Growing up in Dunwoody, Ga., a suburb north of Atlanta, Mary Katherine Byrne was surrounded by teachers in her family. They encouraged her to pursue a career in education early on, so she majored in secondary social studies education and history at Duquesne University in Pennsylvania. While there, she was a student teacher and substitute in Pittsburgh Public Schools. Her experience made her see that the disparity issues she wanted to address in education went beyond the classroom. Education law seemed to be a more effective tool to help teachers, so she decided to enroll at the Georgia State Law. Since coming here, she has done an externship at Legal Aid, volunteered with the Veterans Assistance Project and is currently the vice president of Moot Court. Now, as a rising third-year law student, Byrne has her heart set on joining the JAG Corps—and eventually becoming the U.S. Secretary of Education.
What drew you to the College of Law?
When I came to visit Georgia State, it was the week of Thanksgiving my senior year of college, and even though the school was closed they set up a tour to accommodate me. Then, when I got to campus, it was so beautiful. I learned about in-state tuition and what a good price it was compared to other law schools. After that tour, I knew I wanted to come to Georgia State. It seemed like a good and happy place, and it definitely has been.
What has been your favorite class so far?
I took Public Health Law with professor Jonathan Todres, and there is no better time than the present to take that class. It was interesting to learn how public health affects so many areas, including education. He let us pick whatever we wanted to write about for our final. I did mine on how school dropout impacts public health, because when students dropout they’re less likely to get jobs with good insurance, less likely to be able to afford healthy food and less likely to live in neighborhoods where it’s safe for them to exercise outside.
I saw you did an externship at Legal Aid last year. What are you up to this summer?
I will be interning with the JAG Corps at the Maxwell Gunter Air Force Base in Montgomery, Ala. My older brother is a first lieutenant in the Army and that sparked my interest in serving in the military. I was also an athlete on the rowing team in college, so I was drawn to it because I like the teamwork and being a part of something that’s bigger than yourself. I will be working with the staff judge advocate of the base, and helping with research for trials, separation boards and things like that.

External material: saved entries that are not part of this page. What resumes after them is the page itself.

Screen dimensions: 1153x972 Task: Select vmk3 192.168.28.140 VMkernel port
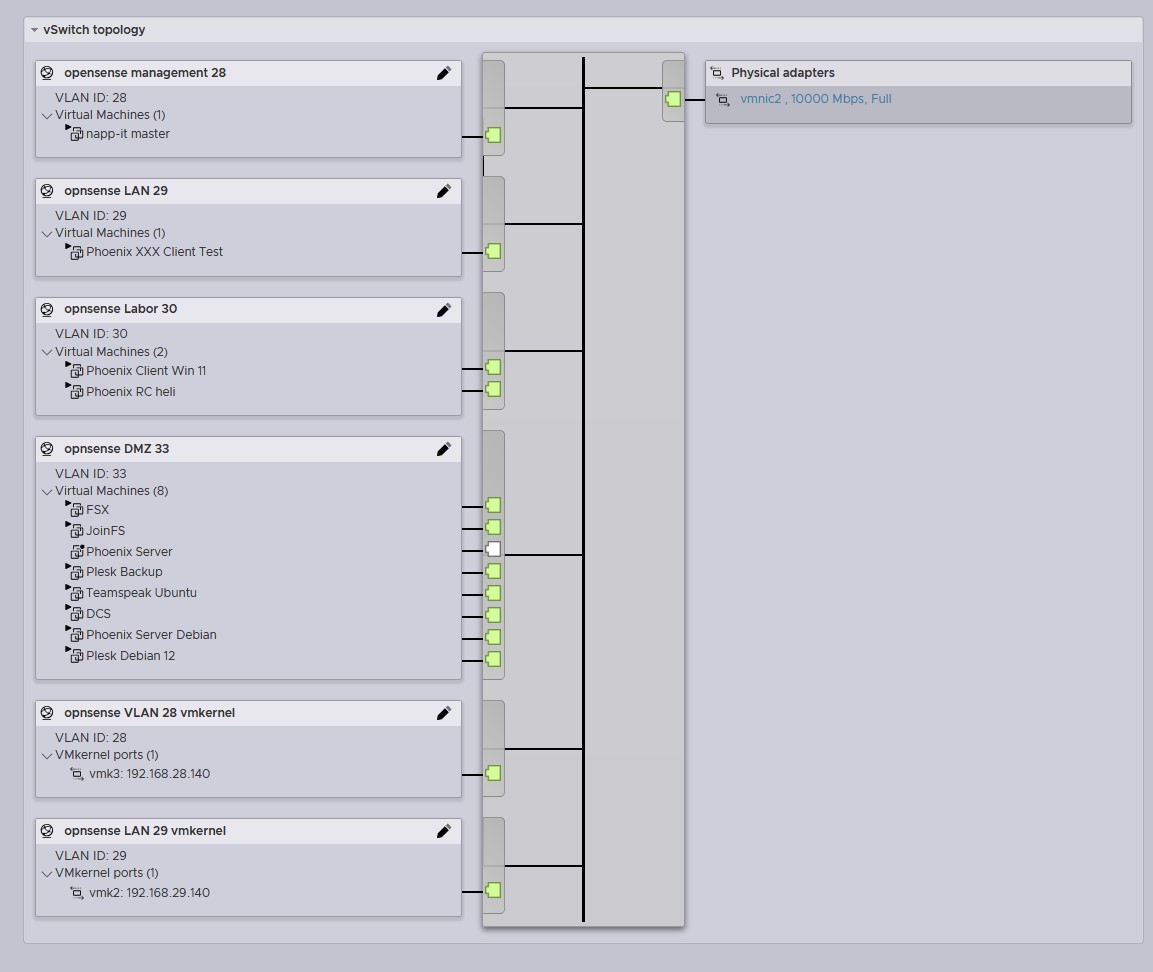[149, 774]
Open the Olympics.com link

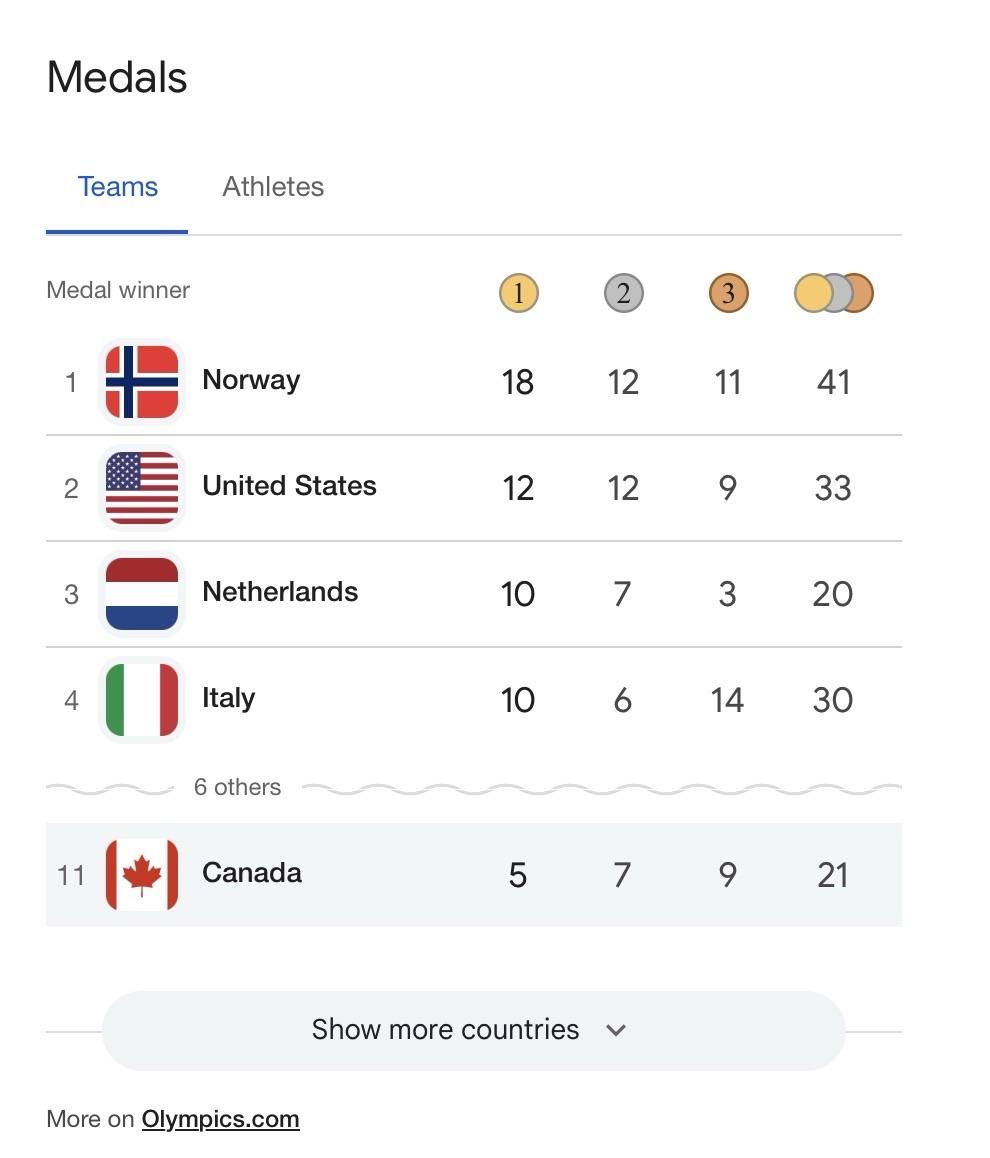(x=220, y=1119)
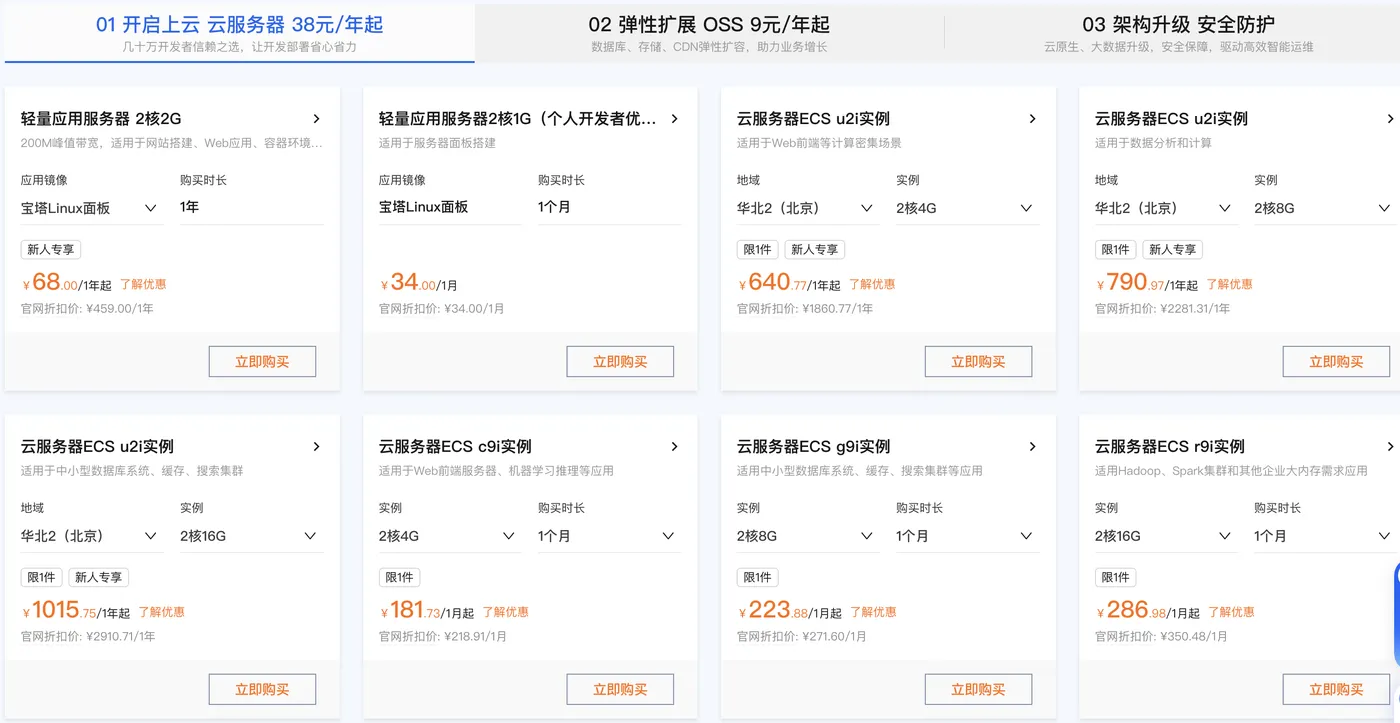Expand the 2核8G 实例 dropdown
This screenshot has height=723, width=1400.
1320,207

You’re also involved with Moot Court. Talk to me about that.
This past year, I was a member of our Intrastate Moot Court Team, but our competition was canceled due to COVID-19. But, we did win the Best Brief Award. What I’ve enjoyed the most is getting to know how a practicing attorney would approach an appellate level problem. The oral advocacy portion is my favorite part. It’s fun to know your argument so well and be able to defend it in front of a panel of judges. It makes me feel like I’m the one changing the law.
What law would you change or enact as Secretary of Education?
We need to provide resources to teachers and administrations to strengthen schools. In the classroom, this means more support for teachers, such as technology, updated curriculum and supplies. Outside of the classroom, this could be putting resources towards athletics, arts, clubs and other extracurriculars, along with partnering with communities to promote participation. Creating an environment at school where students are supported by great teachers and have the ability to find their passion is important.
What has been your favorite part of the College of Law experience?
The community aspect that I feel at school is unique. Professors support you and want to help you get connected. Being in the state capital is great because there are so many resources and opportunities to network. Having Georgia State alumni in the area to help you is the best part for me. I’m excited to go to school each day, because everyone is nice, welcoming and supportive.